Today there is no better example of zeroism than in New Zeland where the government announced that they will enter into level-four lockdown for 3 days after a single case of the Delta variant of COVID-19 was discovered in Auckland.
Delta has been called a game changer and it means we need to again go hard and early to stop the spread. We have seen what can happen elsewhere if we fail to get on top of it. We only get one chance. That's why cabinet has met this afternoon and made the decision that New Zeland will move to alert level 4 from 11:59pm tonight. Level 4 will be for an initial period of three days except for Auckland in the Coromandel Peninsula where we anticipate will likely be at level four for seven days. – NZ Prime Minister Jacinda Ardern
Given the 17% inoculation rate, going back into lockdown seems like a more dramatic step than simply trying to boost the vaccination rate on the island of 5 million.
Across the pond, one is reminded of FDRs 1933 inaugural address which was delivered three years into the Great Depression. In this speech, FDR delivered the famous line "the only thing we have to fear is fear itself." Today, for the vaccinated, this rings true.

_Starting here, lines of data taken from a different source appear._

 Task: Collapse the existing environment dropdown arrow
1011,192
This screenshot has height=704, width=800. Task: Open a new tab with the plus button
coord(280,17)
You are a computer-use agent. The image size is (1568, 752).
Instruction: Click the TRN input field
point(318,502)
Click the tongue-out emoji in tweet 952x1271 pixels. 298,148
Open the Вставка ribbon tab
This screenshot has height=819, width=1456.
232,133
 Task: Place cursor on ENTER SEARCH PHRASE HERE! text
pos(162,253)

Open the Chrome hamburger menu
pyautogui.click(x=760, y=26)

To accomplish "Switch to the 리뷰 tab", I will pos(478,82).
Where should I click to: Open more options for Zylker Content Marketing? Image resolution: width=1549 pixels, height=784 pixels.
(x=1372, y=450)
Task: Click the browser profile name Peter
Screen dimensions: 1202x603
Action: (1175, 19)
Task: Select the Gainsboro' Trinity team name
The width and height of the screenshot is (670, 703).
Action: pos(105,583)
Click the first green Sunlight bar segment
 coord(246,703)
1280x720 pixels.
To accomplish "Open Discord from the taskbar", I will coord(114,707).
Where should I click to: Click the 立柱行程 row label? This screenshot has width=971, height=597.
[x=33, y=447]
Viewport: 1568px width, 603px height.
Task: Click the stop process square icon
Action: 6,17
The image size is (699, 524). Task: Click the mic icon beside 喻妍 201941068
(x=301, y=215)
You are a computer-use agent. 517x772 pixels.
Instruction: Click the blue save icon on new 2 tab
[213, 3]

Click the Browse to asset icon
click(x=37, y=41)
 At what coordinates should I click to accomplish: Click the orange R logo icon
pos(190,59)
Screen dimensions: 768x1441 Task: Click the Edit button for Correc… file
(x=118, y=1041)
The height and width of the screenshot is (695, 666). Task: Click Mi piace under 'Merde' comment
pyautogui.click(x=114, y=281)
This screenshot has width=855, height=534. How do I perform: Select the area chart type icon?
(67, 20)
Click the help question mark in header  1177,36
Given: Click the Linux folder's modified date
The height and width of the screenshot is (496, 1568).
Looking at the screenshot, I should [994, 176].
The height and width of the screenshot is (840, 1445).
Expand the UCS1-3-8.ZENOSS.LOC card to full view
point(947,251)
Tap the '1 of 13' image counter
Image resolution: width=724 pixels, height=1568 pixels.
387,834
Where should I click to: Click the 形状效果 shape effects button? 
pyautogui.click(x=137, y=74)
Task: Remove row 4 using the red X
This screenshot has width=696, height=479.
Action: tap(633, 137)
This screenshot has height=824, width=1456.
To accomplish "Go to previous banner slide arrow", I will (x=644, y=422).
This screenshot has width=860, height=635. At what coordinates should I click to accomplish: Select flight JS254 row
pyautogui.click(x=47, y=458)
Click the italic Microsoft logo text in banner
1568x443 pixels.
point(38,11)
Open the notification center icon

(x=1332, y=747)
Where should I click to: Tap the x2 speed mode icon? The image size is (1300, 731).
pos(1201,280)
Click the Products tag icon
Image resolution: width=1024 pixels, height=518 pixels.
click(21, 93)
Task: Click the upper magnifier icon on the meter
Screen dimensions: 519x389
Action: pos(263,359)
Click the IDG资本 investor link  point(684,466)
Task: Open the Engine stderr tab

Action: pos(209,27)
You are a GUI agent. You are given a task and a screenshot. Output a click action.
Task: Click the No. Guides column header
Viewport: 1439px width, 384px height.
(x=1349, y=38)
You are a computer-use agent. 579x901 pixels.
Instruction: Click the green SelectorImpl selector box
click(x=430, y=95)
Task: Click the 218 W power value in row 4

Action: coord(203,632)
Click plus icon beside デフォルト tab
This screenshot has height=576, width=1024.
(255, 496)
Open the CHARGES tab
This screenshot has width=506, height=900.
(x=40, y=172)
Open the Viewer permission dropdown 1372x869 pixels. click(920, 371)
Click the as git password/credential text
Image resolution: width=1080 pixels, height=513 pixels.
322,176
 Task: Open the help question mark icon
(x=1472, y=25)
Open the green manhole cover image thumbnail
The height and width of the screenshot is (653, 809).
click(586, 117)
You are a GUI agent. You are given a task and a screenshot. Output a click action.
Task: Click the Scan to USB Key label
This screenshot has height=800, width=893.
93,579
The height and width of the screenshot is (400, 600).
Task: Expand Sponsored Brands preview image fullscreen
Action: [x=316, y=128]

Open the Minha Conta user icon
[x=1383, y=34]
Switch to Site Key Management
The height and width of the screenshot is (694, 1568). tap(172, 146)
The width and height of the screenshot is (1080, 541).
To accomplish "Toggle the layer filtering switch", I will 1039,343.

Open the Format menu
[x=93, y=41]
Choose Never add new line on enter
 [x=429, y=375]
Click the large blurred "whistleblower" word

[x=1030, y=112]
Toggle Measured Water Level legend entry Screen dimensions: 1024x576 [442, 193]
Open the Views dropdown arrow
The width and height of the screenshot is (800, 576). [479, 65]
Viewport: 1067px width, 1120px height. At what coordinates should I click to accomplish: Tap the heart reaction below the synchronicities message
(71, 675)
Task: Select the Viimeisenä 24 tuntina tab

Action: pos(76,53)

However, less well known was that in that same speech FDR said that in the event that the "national emergency is still critical" he would ask Congress for "broad Executive power to wage a war against the emergency, as great as the power that would be given to me if we were in fact invaded by a foreign foe." Everyone wants to turn the page on the pandemic, but we need to be on guard for situations where a zeal for zeroism leads us down a dangerous path from which there is no turning back.